→ Assignment
Pick up the lesson on refactoring code below right after its final paragraph and write what comes next.

→ Passage for review
------------------------

This lesson is being piloted (Beta version)

Refactoring

Overview

Teaching: 0 min
Exercises: 75 min
Questions
  • What is refactoring?

  • How should I structure code to separate functionality?

  • How can I separate configuration from code?

Objectives
  • Use modules to separate functionality from the main flow of a program

  • Use type annotations to describe the behaviour of a function

  • Use configuration files to separate configuration from code

Refactoring

Refactoring

Code refactoring is the process of restructuring existing computer code—changing the factoring—without changing its external behavior. Refactoring is intended to improve nonfunctional attributes of the software. Advantages include improved code readability and reduced complexity; these can improve source-code maintainability and create a more expressive internal architecture or object model to improve extensibility.

– Wikipedia - Code refactoring

While most IDEs and code editors provide some support for automated refactoring, this tends not to work so well with dynamically typed languages like Python. When refactoring a statically typed language, it is easy for the IDE to recognise that one use of a variable, function or class is the same as another, since any use of the same identifier across multiple files must have been explicitly identified (by e.g. including the header files). Dynamic languages, like Python, do not have this requirement, so it is much more difficult to check that an identifier refers to the same object.

The process of refactoring has a basis in the Structured Programming paradigm. Since we are aiming to improve the structure of our code without changing the behaviour, it is useful to think of our code as a hierarchy of structured blocks. Within each structured block, we think about the control flow - the order in which statements are executed. If the control flow is guaranteed to enter at the top of the block, and leave at the bottom of the block, then we can treat that block as a single entity and rearrange it without needing to worry so much about its interactions with the rest of the code.

For a visual representation of this, see this section of Kevlin Henney’s talk on Structured Programming. In this section he demonstrates how a rearrangement of the structure of the code results in a block form, where much of the detail can be ignored and we have greater freedom to perform refactoring. Don’t worry if you don’t understand the code sample he’s using, that’s much less important than the structure itself.

When we’re refactoring existing code we’re aiming to improve the readability of our code. Often what we’re doing is breaking up functions or classes which are too complex, so a good rule of thumb is that a function shouldn’t be longer than 30 lines. Some people take a much stricter view and suggest a limit of 10 lines. The exact length isn’t particularly important, but the idea is that each function should be responsible for only one task. If a function feels too long, it’s often because it’s trying to do multiple tasks.

------------------------

→ Data provided
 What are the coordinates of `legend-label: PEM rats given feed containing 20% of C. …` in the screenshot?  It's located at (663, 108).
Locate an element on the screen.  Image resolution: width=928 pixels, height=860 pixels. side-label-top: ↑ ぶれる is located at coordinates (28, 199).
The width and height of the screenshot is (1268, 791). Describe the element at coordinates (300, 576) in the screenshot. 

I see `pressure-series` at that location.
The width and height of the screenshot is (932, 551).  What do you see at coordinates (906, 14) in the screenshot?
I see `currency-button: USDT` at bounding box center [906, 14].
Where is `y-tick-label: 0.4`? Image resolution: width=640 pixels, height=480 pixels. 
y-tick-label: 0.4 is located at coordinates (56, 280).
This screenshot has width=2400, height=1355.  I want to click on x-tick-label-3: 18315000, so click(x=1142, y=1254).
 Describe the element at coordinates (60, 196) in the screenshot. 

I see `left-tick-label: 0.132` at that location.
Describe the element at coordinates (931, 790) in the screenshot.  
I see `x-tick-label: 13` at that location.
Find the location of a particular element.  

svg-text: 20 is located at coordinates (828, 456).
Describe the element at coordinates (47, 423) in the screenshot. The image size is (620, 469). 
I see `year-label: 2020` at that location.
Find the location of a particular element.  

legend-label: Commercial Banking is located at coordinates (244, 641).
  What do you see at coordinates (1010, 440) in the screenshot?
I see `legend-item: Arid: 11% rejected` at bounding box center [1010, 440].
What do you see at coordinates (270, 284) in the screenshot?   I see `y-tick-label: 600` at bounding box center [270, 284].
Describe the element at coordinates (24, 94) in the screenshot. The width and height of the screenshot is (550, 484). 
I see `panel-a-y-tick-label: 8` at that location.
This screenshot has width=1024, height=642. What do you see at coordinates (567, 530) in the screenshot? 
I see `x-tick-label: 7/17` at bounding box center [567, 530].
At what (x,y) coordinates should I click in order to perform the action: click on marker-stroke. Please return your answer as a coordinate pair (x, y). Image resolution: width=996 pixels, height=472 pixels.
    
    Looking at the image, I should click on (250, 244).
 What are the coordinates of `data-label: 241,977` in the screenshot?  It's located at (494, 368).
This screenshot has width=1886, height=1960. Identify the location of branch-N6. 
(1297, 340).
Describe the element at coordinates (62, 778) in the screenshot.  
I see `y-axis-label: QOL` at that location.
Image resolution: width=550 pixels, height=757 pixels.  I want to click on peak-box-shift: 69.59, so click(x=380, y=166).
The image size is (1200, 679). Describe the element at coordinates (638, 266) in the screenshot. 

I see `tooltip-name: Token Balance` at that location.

------------------------

→ Exercise output
Modules

So far we’ve been structuring our code within a single file, but what happens when this file gets too long to manage easily?

As we’ve seen with NumPy and a few other bits from the Python standard library, in Python we’re able to separate out code into a library and import it into the main part of our program. Some equivalent of this is possible in most programming languages (e.g. #include in C++ after the linker has run).

Once again, we’ll use the temperature conversion code to illustrate this:

# file: conversions.py

def fahr_to_celsius(fahr):
    """Convert Fahrenheit to Celsius.

    Uses standard Fahrenheit to Celsius formula.

    :param fahr: float temperature in Fahrenheit
    :returns: float temperature in Celsius
    """
    celsius = (fahr - 32) * (5/9)
    return celsius

def fahr_to_kelvin(fahr):
    """Convert Fahrenheight to Kelvin.

    Uses standard Fahrenheit to Kelvin formula, making use of fahr_to_celsius function.

    :param fahr: float temperature in Fahrenheit
    :returns: float temperature in Kelvin
    """
    kelvin = fahr_to_celsius(fahr) + 273.15
    return kelvin
# file: climate_analysis.py

import conversions

print(conversions.fahr_to_celsius(32), 'C')
print(conversions.fahr_to_kelvin(32), 'K')
0 C
273.15 K

Packages

As well as modules, we also have packages as a way of structuring our Python files. A Python package is really just a directory with a set of modules in it, but with a special Python file __init__.py This special file usually doesn’t need to contain anything, but if it exists within a directory, Python will treat that directory as a package of modules.

To put our temperature conversion code in a package:

mkdir conversions
mv conversions.py conversions/temperature.py
# file: climate_analysis.py

from conversions import temperature

print(temperature.fahr_to_celsius(32), 'C')
print(temperature.fahr_to_kelvin(32), 'K')
0 C
273.15 K

If we wish to, we can shorten this a little bit by adding to our package’s __init__.py:

# file: __init__.py

from .temperature import fahr_to_celsius, fahr_to_kelvin

The dot in .temperature means, “the module temperature in this package”. Without the dot, Python will look for a temperature module outside of the current package, and fail to find it.

So now we can use these functions directly from the package:

# file: climate_analysis.py

import conversions

print(conversions.fahr_to_celsius(32), 'C')
print(conversions.fahr_to_kelvin(32), 'K')
0 C
273.15 K

Security Alert!

When using packages that other people have developed it’s important to keep up to date with any security fixes. This is particularly important if you are running a service such as a website - any service exposed to the internet will be attacked frequently.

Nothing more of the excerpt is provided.